Donna Smeed has volunteered for many causes in the community but none that allow her to spend her days playing Santa’s elf.
“I wanted to give back to the community,” Smeed said.
They are some of the volunteers people may encounter when they stop by to register to receive gifts or make donations which this year is based at Langley City hall and the Timms Community Centre. Because of that, the bureau is operating a bit differently this year.
The bureau has revamped how it handles registrations and will be distributing toys over several days instead of the traditional three-day Toy Depot. Parents get to select the gifts for their child as they know best what they need or would enjoy.
People who were clients in 2021 are being called by bureau volunteers to set up appointments if they would like to receive gifts this year for their children.
New clients can still register with the bureau which provides Christmas gifts for children of underprivileged Langley families. The children must be between birth and 18, and any who are students must be attending a local public school.

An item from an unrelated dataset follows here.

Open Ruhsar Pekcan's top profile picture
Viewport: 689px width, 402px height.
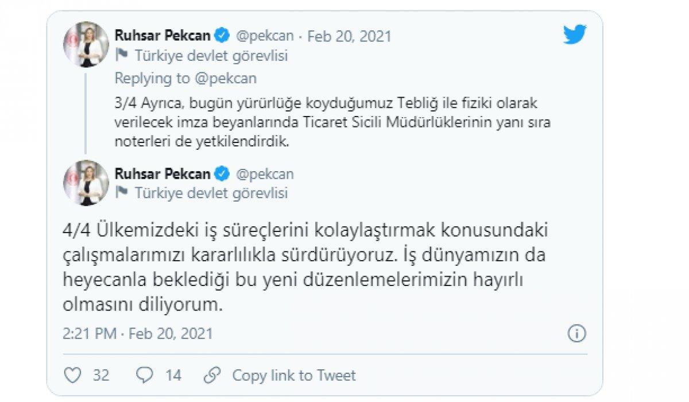point(86,44)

New clients and people wanting information can call the bureau at 604-530-3001. As well, information is on the bureau website about registering to receive help as well as how to donate, how to sponsor a family, and more. The bureau will need about $240,000 in donations this year to provide for the families in need. Last year the bureau helped more than 780 families and given the economy, demand is expected to be higher.
“It’s easily going to be 800 this year,” Lester noted.

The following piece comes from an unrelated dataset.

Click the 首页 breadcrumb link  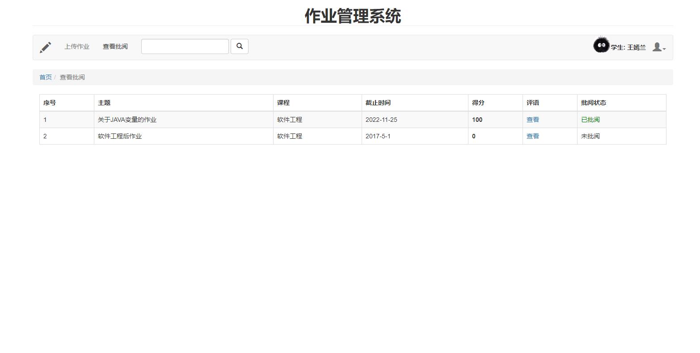click(45, 77)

She fears it could push closer to 900, because so many people are struggling financially.
The cost for sponsoring a family are laid out on the website. A family of two, for instance, would typically cost $200 to $250 while a family of five would be in the neighbourhood of $400 to $550. The bureau has guidelines on sponsoring a family. Sponsorship should include not only a gift for each child but also gift certificates for food to help the family make it through the holidays. Gift cards allow families to purchase the foods they prefer as well as take into consideration food allergies and any other health issues.
People can donate at City hall, whether they choose to provide gifts suitable for children (no stuffed animals), gift cards, or money.
Lester noted that the bureau will have a booth set up at the new Magic of Christmas festival on Dec. 3 outside of the Timms Community Centre where donations will also be accepted.
The bureau volunteers started their work Nov. 1, and will be all finished and packed up by mid-December.